Dependencies: Mapping the Landscape
Our Terraform module has several dependencies that must be addressed before deployment. These dependencies include IAM configurations, Secret Manager secrets, Artifact Registry images, and the runner image itself. Understanding these dependencies is crucial for a smooth deployment process.
Dependencies List
- Blocked By: #3 (IAM), #4 (Secrets), #5 (Artifact Registry), #7 (Runner Image)
- Blocks: #9 (Deploy worker pool)
Addressing these dependencies ensures that all necessary resources are in place before deploying the worker pool. This reduces the risk of deployment failures and ensures that the worker pool functions correctly.
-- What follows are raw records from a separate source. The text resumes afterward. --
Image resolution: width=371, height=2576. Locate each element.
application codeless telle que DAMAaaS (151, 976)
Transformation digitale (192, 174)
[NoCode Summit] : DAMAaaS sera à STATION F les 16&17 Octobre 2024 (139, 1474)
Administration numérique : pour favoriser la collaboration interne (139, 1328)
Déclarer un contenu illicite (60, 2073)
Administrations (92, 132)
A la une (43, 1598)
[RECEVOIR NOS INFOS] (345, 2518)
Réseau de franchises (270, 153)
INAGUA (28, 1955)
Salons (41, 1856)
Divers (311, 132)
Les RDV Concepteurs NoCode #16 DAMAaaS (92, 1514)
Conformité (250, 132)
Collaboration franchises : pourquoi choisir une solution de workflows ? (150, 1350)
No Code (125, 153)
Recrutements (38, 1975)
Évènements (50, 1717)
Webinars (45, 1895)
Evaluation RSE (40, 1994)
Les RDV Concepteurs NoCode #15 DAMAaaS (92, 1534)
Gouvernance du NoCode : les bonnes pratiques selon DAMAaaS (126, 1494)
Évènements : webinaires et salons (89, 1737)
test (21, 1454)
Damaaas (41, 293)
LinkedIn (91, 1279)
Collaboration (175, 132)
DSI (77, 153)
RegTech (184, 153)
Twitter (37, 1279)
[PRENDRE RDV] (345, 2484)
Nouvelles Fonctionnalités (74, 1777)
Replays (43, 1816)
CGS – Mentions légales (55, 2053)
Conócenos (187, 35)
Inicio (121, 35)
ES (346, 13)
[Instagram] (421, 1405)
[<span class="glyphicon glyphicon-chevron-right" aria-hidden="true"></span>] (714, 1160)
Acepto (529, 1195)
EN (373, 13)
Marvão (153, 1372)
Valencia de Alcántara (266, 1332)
Estimated Complexity: Gauging the Effort
The implementation of this Terraform module involves a moderate level of complexity. This is due to the beta nature of the Cloud Run Worker Pools API and the need to integrate with multiple Google Cloud services. However, the benefits of a scalable and cost-effective CI/CD pipeline make the effort worthwhile.
Complexity Assessment
- Effort: Medium
- Risk: Medium (beta API may have quirks)
- Files Changed: 3 files
Being aware of these complexities allows us to plan accordingly and allocate the necessary resources for the implementation.
Notes: Important Considerations
Several key considerations should be kept in mind during the implementation process. These include the beta status of Cloud Run Worker Pools, the potential need to enable the beta API, and the requirement for the google-beta provider. Keeping these notes in mind can help avoid common pitfalls and ensure a successful deployment.
Key Considerations
- Cloud Run Worker Pools is a beta feature
- May need to enable the beta API
- The
google-betaprovider is required
Definition of Done: Setting the Goal
To mark the successful completion of this project, we've defined a clear set of criteria. These criteria encompass the creation of the Terraform module, adherence to coding standards, and successful validation. Meeting these criteria signifies that the module is ready for production use.
Completion Criteria
- [ ] Terraform module created at
terraform/modules/worker-pool/ - [ ] Module uses
google-betaprovider correctly - [ ] All variables documented
- [ ] Code passes validation
- [ ] PR merged to main branch
Conclusion
Implementing a Terraform module for Cloud Run Worker Pools is a significant step towards building a scalable and cost-effective CI/CD pipeline. By following the guidelines and best practices outlined in this article, you can create a robust solution that meets your organization's needs. The module's modular design and comprehensive documentation make it easy to manage and maintain, ensuring long-term value. For further reading on Terraform and Cloud Run, consider exploring the official Terraform documentation and Google Cloud Run documentation.